■ Text segment ■

......

MOBILE, Ala. _ There's an interesting mix of potential right tackles gathered here at the Senior Bowl. One even has a Bengal as a mentor. As Bengals director of player personnel Duke Tobin says about the big guys, don't lose sight of them on your draft board.
"People disappear pretty quickly and the line of scrimmage disappears faster than anything else," Tobin said after arriving from workouts at the East-West Game in Frisco, Tex., and getting his first look Tuesday at the Senior Bowl linemen.
"You have to be good upfront. That's where it always starts and that's where it starts this year. There is a good crop of linemen. This is a good game here. They've done a good job bringing in people. Even at the East-West game there were some guys that were interesting."
The early offseason vibe has been this is a strong tackle class and they are going to be people of interest for the Bengals since right tackle Jonah Williams is a free agent. They love how Williams quietly and competently moved from left to right tackle, but they don't know if they can keep him.
What they do know is what they're looking for up front and in this data-driven age, it's almost anti-analytics. Tobin acknowledges the massive difference in the up-tempo perimeter college game as opposed to the pro game when it comes to projecting tackles.

......

■ Task list ■
1 > Copy the Senior Bowl article from "The early offseason" to "to projecting tackles.".
2 > Answer these questions using the Senior Bowl article:
(a) What title does the article give Duke Tobin?
(b) Where had Tobin been attending workouts before his first look at the Senior Bowl linemen?
(c) Which Bengals right tackle is a free agent?

......

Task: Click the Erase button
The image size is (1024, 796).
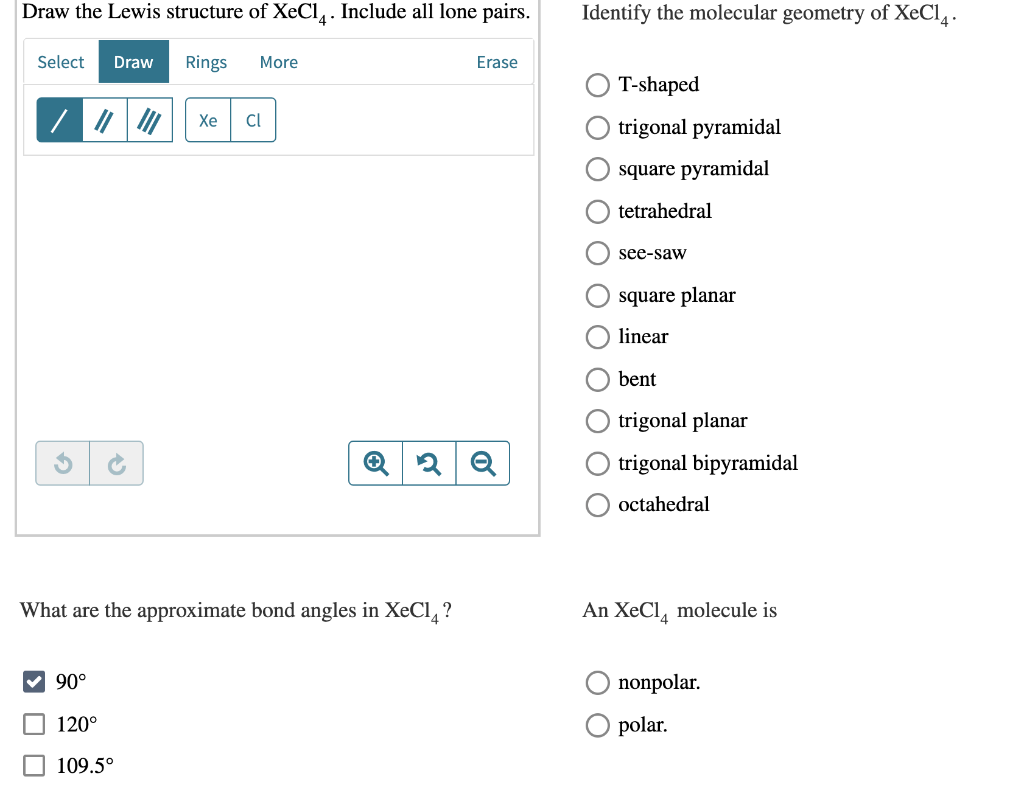Action: 497,62
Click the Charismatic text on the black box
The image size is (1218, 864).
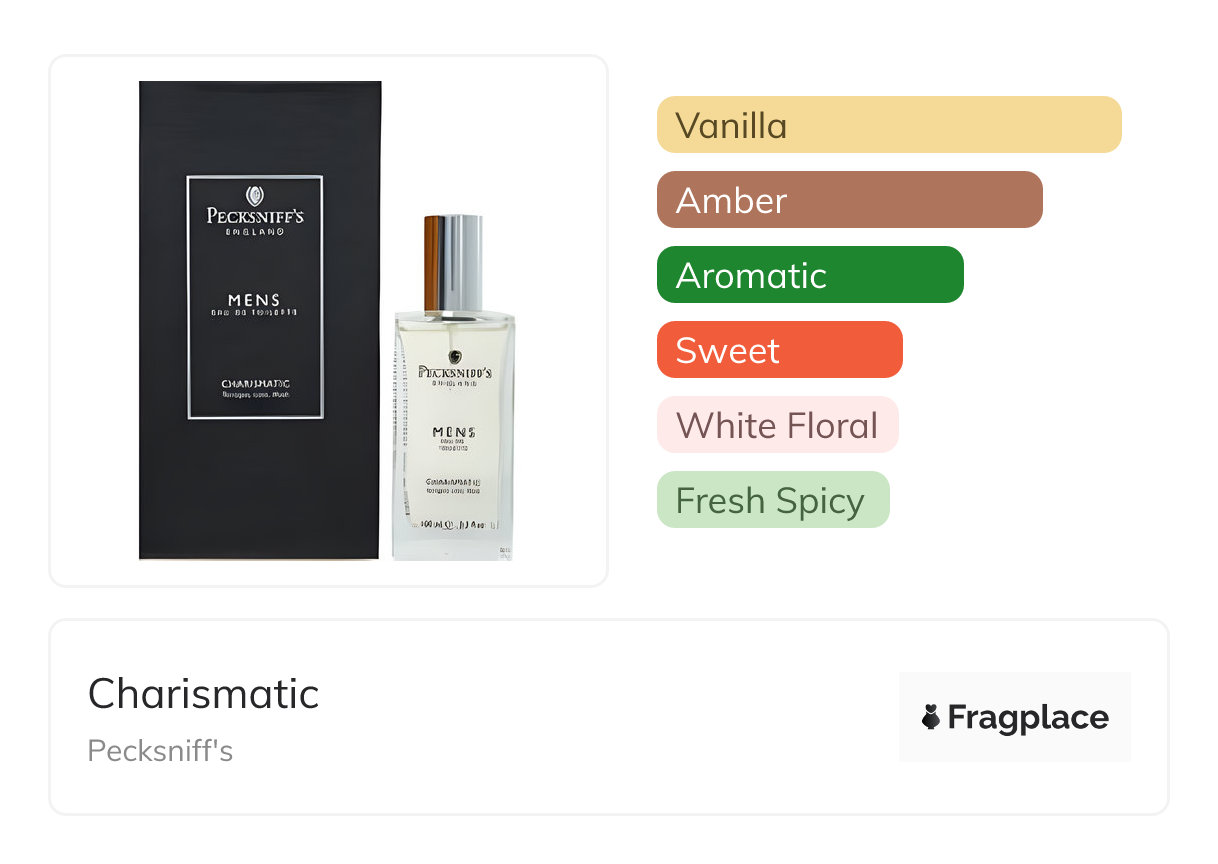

......

■ Answers to the tasks ■
1 >
The early offseason vibe has been this is a strong tackle class and they are going to be people of interest for the Bengals since right tackle Jonah Williams is a free agent. They love how Williams quietly and competently moved from left to right tackle, but they don't know if they can keep him.
What they do know is what they're looking for up front and in this data-driven age, it's almost anti-analytics. Tobin acknowledges the massive difference in the up-tempo perimeter college game as opposed to the pro game when it comes to projecting tackles.

2 >
(a) Bengals director of player personnel
(b) The East-West Game in Frisco, Tex.
(c) Jonah Williams